Because it would be impossible to train every joint angle, careful selection is needed to maximize the carryover of the program to the mat.
Kraemer, W., J. Vescovi, P. Dixon. The physiological basis of wrestling: implications for conditioning programs. Strength and Conditioning Journal. 26(2), 10-15. April 2004.
As far as how I work these into programs, I will typically place this as the first pulling exercise.
Depending on your goals and the time of year, I’ll use different sets and reps when designing a program.
As far as how long to hold- I usually suggest around 3-5 seconds. You’re more than welcome to adjust this as you see fit.
The fact of the matter is you can’t neglect horizontal pulling if you want to improve your pulling strength for wrestling. In my opinion, the Cable Row with a hold is one of the best ways to do this.
I personally like and use a T bar row or more specifically an angled Olympic bar with a lat pulley “V” attachment to make it a close grip pull.
I find that I can get good scapula retraction and it lends itself well to an isometric in the peak contraction position.
I particularly like the fact that you lift while on your feet.
You can of course also use the angled bar for one arms rows ( a John Meadows favourite for any bodybuilders out there) and suitcase deadlifts.
Hey Peter, I definitely like the the fact that you’re on your feet when you perform the T bar row.

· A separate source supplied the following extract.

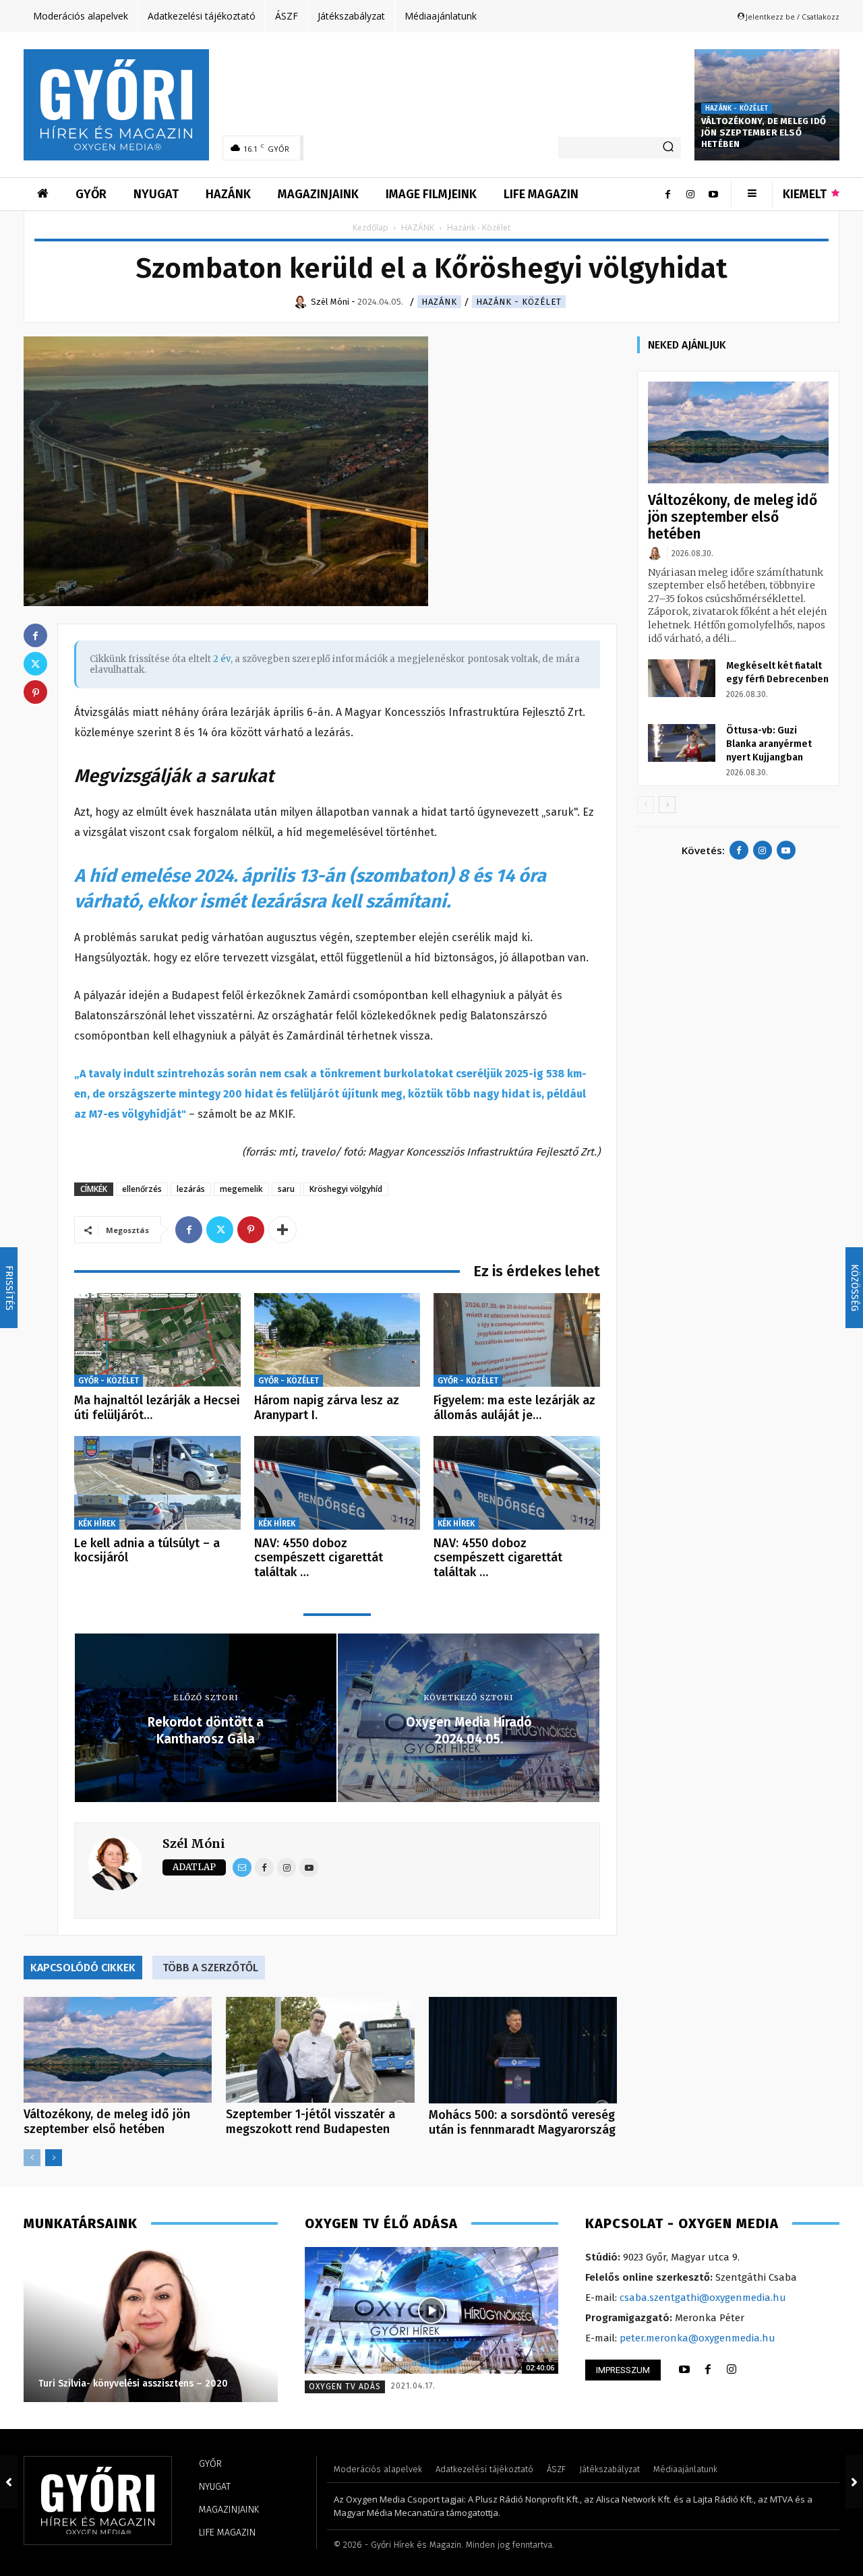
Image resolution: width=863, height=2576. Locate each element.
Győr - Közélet (108, 1380)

I haven’t done them in a while, but we have a setup at my gym. I’ll be sure to give them a shot sometime this week and let you know what I think.

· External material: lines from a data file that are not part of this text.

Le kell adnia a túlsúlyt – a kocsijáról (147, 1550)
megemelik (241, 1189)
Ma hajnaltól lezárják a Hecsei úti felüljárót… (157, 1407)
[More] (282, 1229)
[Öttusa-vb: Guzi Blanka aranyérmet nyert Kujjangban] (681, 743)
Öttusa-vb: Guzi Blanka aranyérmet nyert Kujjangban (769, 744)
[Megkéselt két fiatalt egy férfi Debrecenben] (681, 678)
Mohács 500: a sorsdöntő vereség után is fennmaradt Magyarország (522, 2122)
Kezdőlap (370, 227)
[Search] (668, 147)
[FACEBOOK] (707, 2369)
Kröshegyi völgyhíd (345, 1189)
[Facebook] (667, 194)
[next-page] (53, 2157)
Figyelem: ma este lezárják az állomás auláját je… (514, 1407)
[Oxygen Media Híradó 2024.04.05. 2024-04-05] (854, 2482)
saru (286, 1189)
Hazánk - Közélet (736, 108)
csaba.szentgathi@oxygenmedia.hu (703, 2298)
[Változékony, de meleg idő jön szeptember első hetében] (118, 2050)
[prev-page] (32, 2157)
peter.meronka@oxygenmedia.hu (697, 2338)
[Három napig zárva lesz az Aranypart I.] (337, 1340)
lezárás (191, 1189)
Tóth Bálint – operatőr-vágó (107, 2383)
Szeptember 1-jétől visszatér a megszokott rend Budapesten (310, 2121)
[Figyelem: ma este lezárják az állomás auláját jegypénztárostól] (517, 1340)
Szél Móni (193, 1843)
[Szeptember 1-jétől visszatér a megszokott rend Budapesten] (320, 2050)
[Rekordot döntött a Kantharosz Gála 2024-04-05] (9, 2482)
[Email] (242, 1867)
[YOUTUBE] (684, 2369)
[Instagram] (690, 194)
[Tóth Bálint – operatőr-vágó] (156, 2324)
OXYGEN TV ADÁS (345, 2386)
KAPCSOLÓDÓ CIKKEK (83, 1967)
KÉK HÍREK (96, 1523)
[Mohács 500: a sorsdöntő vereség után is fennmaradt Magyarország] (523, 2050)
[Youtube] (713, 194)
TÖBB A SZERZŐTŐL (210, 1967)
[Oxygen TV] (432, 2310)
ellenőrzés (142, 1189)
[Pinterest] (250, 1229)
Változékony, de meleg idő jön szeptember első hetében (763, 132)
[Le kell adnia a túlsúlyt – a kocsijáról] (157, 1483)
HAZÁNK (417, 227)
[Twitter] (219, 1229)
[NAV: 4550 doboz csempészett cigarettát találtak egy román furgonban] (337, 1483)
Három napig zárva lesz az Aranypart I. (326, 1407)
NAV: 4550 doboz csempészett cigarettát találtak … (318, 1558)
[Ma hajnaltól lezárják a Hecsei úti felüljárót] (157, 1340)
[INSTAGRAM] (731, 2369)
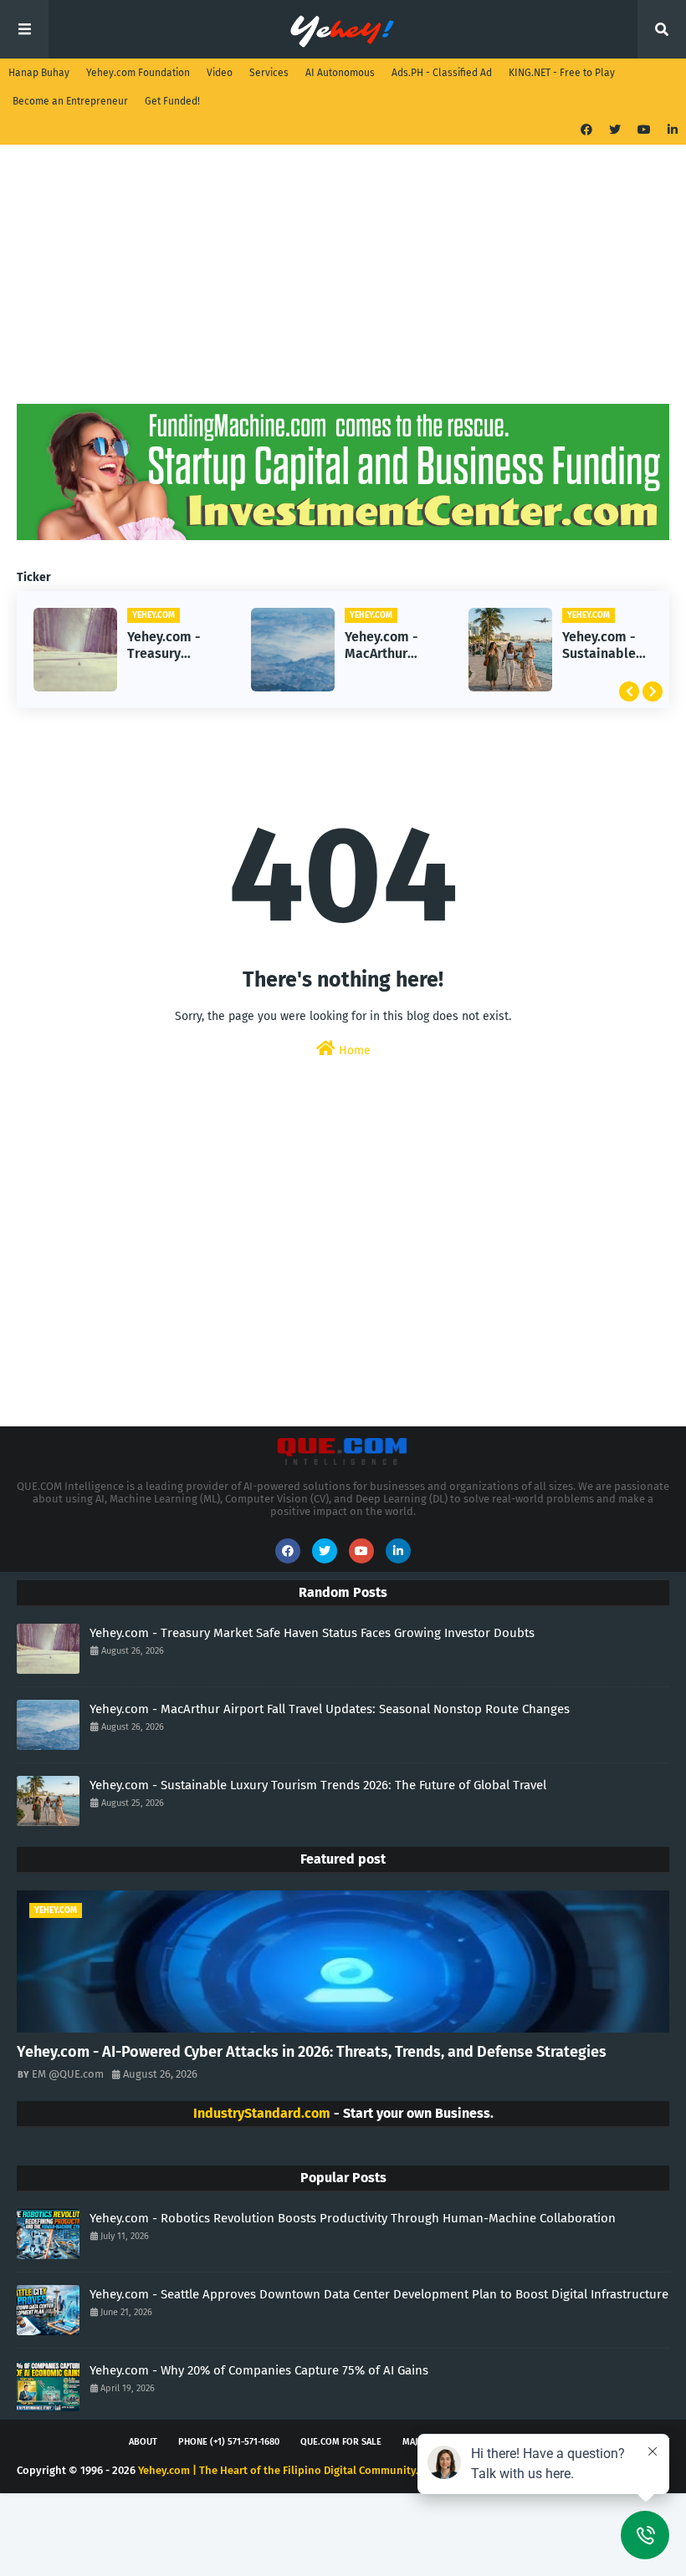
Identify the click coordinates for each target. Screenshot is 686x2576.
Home (353, 1050)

I did a quick search for the bar you mentioned Meadows is a fan of, but couldn’t find anything. Can you post a pic or send me a link? Thanks man.
My reference to an angled bar is simply placing the end of an Olmpic bar in a corner or using a landmine type device into which one end of the barbell is inserted and which then acts as a pivot. As described I am sure that you are familar with the set up.
Rather than use a T bar proper I prefer using a lat pulley V attachment on an olympic bar as I can keep my hands in a neutral position when pulling.
Anyway you can access the Meadows article at t-nation.com
As you will see his lists the single arm Meadows row and the one arm barbell row as his 1 and 2. Both use the olympic bar either jammed in a corner or inserted in a “landmine” device.
I do still however prefer working with both hands and more weight as it feels a little more specific to wrestling but that just be me. The angled set up is quite versatile enabling you to move easily from standing pulls to standing presses.
Alright, that makes sense. Yeah that’s the only setup that I’m familiar with, I just thought that Meadows had come up with some new attachment call the “angled bar.” Ha, anyway, thanks for clearing that up for me; as you know, I can be a little slow sometimes. I’ll give a few of those a whirl tonight. I definitely prefer using the V attachment as well. I like the fact that it best simulates a pull in the hand position you’ll more than likely be in (well, close to it anyway) when looking to pull in a single leg, body lock, etc. Thanks for getting back to me man and talk to you soon.
If you have not tried them let me know what you think of pressing using the “angled” bar.
It permits pressing on the feet as an alternative to vertical pressing so may be a little more wrestling specific. Although usually only performed one arm at a time it does allow a dynamic motion.